[Supplied data]
--- START ---

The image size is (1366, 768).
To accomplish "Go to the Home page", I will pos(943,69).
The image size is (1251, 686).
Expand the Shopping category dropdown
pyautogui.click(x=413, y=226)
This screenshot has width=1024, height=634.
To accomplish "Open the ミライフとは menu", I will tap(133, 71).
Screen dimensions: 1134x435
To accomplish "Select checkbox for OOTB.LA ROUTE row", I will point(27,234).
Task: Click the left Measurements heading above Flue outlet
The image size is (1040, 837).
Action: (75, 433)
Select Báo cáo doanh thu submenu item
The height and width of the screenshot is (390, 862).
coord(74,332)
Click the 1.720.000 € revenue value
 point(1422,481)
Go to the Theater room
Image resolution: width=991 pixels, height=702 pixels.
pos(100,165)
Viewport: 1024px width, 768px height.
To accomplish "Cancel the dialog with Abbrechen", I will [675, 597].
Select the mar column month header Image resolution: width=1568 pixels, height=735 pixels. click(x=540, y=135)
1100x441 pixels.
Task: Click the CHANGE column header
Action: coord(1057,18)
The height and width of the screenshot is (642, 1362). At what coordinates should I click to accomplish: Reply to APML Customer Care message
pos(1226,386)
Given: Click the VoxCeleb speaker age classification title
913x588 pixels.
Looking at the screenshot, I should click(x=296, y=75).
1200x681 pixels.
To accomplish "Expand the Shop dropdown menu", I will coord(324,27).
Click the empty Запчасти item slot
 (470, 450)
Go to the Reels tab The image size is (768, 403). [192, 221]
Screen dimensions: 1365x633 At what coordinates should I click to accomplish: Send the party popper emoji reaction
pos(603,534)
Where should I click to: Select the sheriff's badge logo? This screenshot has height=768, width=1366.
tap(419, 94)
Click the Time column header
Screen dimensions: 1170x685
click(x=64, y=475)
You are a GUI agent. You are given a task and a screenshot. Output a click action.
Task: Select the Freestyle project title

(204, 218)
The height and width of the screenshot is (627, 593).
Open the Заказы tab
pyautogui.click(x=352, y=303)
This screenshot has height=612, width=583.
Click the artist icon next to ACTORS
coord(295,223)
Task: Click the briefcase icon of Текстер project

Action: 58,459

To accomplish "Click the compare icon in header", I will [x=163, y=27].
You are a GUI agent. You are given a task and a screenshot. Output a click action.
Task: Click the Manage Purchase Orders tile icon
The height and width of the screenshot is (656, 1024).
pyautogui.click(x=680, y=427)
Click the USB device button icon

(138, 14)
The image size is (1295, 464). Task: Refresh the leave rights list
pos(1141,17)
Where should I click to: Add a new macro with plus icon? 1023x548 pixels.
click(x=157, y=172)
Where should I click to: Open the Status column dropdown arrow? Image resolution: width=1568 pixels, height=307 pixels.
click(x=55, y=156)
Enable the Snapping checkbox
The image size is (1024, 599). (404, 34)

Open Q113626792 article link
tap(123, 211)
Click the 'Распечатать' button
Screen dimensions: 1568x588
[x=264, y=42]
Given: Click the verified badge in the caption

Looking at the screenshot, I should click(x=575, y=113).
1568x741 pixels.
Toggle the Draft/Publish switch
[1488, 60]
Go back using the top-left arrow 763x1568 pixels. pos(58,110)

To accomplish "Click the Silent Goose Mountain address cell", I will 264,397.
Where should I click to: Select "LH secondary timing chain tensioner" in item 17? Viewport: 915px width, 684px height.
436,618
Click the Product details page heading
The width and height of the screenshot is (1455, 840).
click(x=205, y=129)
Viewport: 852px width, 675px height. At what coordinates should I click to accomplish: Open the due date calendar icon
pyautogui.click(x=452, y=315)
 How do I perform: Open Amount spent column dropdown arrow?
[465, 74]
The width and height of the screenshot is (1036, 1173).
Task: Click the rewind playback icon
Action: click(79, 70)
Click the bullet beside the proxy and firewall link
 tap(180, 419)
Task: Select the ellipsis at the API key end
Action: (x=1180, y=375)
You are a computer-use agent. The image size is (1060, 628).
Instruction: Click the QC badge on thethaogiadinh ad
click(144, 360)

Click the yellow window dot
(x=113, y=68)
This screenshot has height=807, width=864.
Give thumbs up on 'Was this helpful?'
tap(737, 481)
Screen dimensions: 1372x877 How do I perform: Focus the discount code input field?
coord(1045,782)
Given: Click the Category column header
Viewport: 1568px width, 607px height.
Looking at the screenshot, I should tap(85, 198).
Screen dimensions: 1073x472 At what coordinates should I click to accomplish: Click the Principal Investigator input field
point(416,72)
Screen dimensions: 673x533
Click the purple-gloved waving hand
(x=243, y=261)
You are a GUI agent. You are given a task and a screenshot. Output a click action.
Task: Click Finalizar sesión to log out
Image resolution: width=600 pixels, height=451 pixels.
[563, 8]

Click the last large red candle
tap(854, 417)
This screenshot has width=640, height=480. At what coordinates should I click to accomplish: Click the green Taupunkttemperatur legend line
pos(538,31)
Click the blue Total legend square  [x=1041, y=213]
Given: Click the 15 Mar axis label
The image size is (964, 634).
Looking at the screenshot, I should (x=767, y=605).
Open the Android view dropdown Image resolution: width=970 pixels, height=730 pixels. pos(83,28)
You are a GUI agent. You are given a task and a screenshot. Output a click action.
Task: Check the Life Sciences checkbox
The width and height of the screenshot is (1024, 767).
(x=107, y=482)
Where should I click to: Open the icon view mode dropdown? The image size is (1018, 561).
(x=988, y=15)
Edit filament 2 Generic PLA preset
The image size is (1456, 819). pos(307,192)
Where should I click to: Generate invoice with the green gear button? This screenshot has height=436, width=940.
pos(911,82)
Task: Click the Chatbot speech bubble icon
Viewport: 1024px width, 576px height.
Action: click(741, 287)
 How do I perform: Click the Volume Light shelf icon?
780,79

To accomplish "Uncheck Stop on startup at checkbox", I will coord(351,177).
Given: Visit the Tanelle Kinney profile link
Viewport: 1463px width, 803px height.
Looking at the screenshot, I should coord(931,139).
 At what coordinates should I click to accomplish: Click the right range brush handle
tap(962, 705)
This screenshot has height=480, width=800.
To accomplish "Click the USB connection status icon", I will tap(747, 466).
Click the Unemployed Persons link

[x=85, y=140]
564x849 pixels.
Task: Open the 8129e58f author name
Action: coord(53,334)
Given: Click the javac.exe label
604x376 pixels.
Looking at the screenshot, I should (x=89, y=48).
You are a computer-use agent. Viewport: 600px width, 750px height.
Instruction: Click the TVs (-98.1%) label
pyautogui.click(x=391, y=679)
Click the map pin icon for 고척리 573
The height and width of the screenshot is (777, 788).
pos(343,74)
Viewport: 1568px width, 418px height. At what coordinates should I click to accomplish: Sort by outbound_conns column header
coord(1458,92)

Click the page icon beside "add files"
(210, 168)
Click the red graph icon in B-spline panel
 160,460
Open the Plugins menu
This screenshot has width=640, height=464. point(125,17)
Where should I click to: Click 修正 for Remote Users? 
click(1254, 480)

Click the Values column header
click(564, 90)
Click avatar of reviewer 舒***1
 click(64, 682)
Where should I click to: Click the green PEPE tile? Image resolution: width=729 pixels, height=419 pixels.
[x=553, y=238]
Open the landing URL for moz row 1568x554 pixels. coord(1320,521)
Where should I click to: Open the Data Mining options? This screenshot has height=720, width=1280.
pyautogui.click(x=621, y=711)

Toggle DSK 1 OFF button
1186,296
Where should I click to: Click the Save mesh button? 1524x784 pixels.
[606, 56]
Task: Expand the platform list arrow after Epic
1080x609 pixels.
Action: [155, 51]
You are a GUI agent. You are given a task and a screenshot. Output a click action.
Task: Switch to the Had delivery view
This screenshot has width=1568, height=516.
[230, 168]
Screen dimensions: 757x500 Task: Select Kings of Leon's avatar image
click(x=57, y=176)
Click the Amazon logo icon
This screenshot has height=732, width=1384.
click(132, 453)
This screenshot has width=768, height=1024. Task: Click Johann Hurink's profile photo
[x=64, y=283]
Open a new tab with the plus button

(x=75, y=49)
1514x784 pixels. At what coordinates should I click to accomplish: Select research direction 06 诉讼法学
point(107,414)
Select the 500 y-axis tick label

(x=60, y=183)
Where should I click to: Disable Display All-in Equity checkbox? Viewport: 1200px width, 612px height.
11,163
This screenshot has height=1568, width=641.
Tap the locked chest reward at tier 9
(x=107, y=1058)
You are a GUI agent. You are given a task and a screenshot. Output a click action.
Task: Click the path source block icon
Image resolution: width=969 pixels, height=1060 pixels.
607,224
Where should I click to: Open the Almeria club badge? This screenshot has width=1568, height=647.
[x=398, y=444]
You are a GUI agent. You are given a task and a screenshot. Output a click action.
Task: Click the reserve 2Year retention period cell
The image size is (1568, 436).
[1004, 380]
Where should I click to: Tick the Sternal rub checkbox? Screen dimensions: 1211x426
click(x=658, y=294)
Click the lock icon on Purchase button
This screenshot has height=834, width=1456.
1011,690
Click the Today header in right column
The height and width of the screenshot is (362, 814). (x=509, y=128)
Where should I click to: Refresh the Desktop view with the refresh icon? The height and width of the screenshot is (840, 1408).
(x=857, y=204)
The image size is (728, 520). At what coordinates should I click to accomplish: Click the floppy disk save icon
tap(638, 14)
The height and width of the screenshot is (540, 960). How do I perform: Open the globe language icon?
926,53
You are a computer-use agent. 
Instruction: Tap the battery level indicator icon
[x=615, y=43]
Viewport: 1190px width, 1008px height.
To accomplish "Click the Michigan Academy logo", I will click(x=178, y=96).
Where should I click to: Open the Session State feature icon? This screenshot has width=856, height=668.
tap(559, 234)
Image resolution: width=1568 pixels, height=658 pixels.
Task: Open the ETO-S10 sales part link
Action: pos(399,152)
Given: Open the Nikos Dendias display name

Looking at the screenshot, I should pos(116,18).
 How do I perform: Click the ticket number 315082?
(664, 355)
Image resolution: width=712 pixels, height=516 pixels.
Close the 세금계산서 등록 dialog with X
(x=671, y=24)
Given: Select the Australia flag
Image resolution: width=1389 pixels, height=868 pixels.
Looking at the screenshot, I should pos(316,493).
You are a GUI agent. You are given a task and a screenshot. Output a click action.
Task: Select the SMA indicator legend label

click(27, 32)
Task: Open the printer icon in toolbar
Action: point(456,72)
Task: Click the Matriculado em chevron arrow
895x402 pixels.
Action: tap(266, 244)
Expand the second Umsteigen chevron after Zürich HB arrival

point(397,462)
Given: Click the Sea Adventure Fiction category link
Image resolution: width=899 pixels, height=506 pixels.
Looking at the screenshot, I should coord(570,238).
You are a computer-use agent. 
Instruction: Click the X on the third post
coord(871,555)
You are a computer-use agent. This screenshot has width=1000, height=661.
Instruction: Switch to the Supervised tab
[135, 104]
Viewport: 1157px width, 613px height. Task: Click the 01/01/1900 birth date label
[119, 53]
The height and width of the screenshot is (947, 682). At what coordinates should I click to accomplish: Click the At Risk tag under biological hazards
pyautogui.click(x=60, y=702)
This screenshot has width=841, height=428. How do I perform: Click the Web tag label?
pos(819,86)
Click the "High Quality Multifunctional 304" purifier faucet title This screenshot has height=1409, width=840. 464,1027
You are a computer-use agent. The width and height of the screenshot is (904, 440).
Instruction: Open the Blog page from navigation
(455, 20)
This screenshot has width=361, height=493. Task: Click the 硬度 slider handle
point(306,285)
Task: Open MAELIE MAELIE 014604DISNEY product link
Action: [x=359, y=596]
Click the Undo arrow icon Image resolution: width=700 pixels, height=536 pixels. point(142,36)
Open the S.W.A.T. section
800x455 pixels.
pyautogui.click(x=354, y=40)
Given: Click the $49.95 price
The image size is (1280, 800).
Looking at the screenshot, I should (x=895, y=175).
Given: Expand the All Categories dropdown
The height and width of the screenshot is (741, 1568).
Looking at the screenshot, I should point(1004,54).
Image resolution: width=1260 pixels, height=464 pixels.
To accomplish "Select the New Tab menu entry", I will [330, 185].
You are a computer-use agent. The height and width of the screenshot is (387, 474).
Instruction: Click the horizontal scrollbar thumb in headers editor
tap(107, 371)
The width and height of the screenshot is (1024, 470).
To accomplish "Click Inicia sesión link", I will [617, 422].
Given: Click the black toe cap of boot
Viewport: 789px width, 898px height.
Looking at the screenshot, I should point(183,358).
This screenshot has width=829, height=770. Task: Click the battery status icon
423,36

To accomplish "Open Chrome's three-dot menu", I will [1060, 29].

--- END ---

[About this exercise]
Could you please give the number of lines in the data above that contain the word "left"? Only the number is needed.

[Result for this task]
2